Looking For Good Mileage: 7 Most Fuel-Efficient Diesel Trucks To Consider
Fuel efficiency should be top of mind for anyone choosing a new or used vehicle. Even a slight increase in a vehicle’s miles-per-gallon rating can yield major savings down the line. Even though diesel fuel costs more per gallon than regular gasoline, diesel engines are generally much more efficient than cars. Diesel fuel also contains more energy per gallon than gas.
Diesel trucks arguably provide a greater return on investment, considering they cost less to maintain and last longer than cars. Still, some diesel trucks leave something to be desired when it comes to fuel efficiency. The MPG rating can vary dramatically depending on the age, make and model. Luckily, manufacturers of lightweight diesel trucks are required to disclose efficiency ratings to the public to help consumers make an informed decision. Companies have also been refining their technology to make their products more appealing to fuel-conscious drivers. So, how do the latest makes and models stack up when it comes to fuel efficiency?

■ Supplied material:
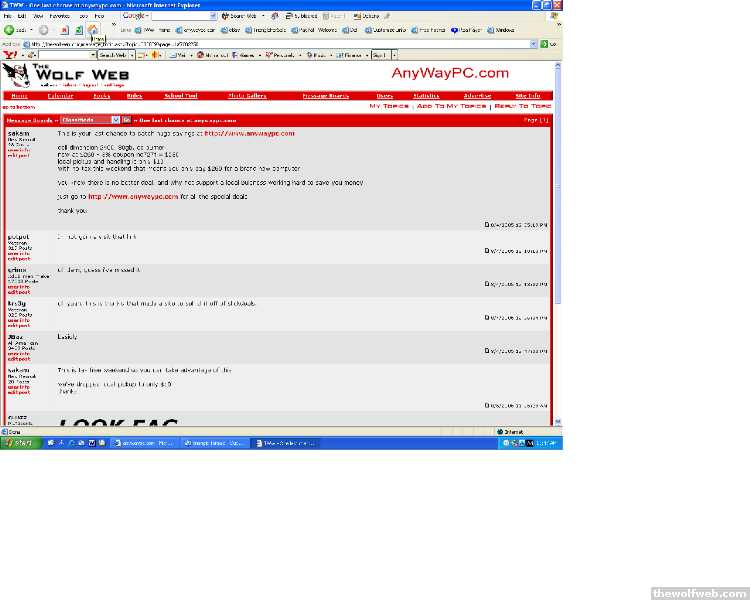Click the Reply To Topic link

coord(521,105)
==
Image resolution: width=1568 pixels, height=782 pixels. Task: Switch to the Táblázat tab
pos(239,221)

■ Set problem 1: Reproduce the diesel truck article from "Diesel trucks arguably" up to and including "to fuel efficiency?".
■ Set problem 2: Carry on writing the diesel truck article from the point where it stops.
The entries were taken from a different source than the diesel truck article.

■ Output 1:
Diesel trucks arguably provide a greater return on investment, considering they cost less to maintain and last longer than cars. Still, some diesel trucks leave something to be desired when it comes to fuel efficiency. The MPG rating can vary dramatically depending on the age, make and model. Luckily, manufacturers of lightweight diesel trucks are required to disclose efficiency ratings to the public to help consumers make an informed decision. Companies have also been refining their technology to make their products more appealing to fuel-conscious drivers. So, how do the latest makes and models stack up when it comes to fuel efficiency?

■ Output 2:
Keep in mind that modifications and the overall weight of the vehicle will affect its fuel efficiency. Many automakers offer both two-wheel drive (2WD) and four-wheel drive (4WD) options. The latter adds additional weight, so the 4WD model will almost always be less efficient than the 2WD model. You will also see your fuel efficiency decrease when adding aftermarket accessories, hauling heavy loads, or taking on additional passengers.
A used diesel truck may not perform as advertised, as vehicles tend to become less efficient over time. Go through the vehicle’s maintenance history to see if the parts and components are working properly. A slight problem could force the engine to burn more fuel than necessary. Regardless of which vehicle you choose, be sure to change the oil regularly and maintain your truck at the required intervals to avoid damaging your engine.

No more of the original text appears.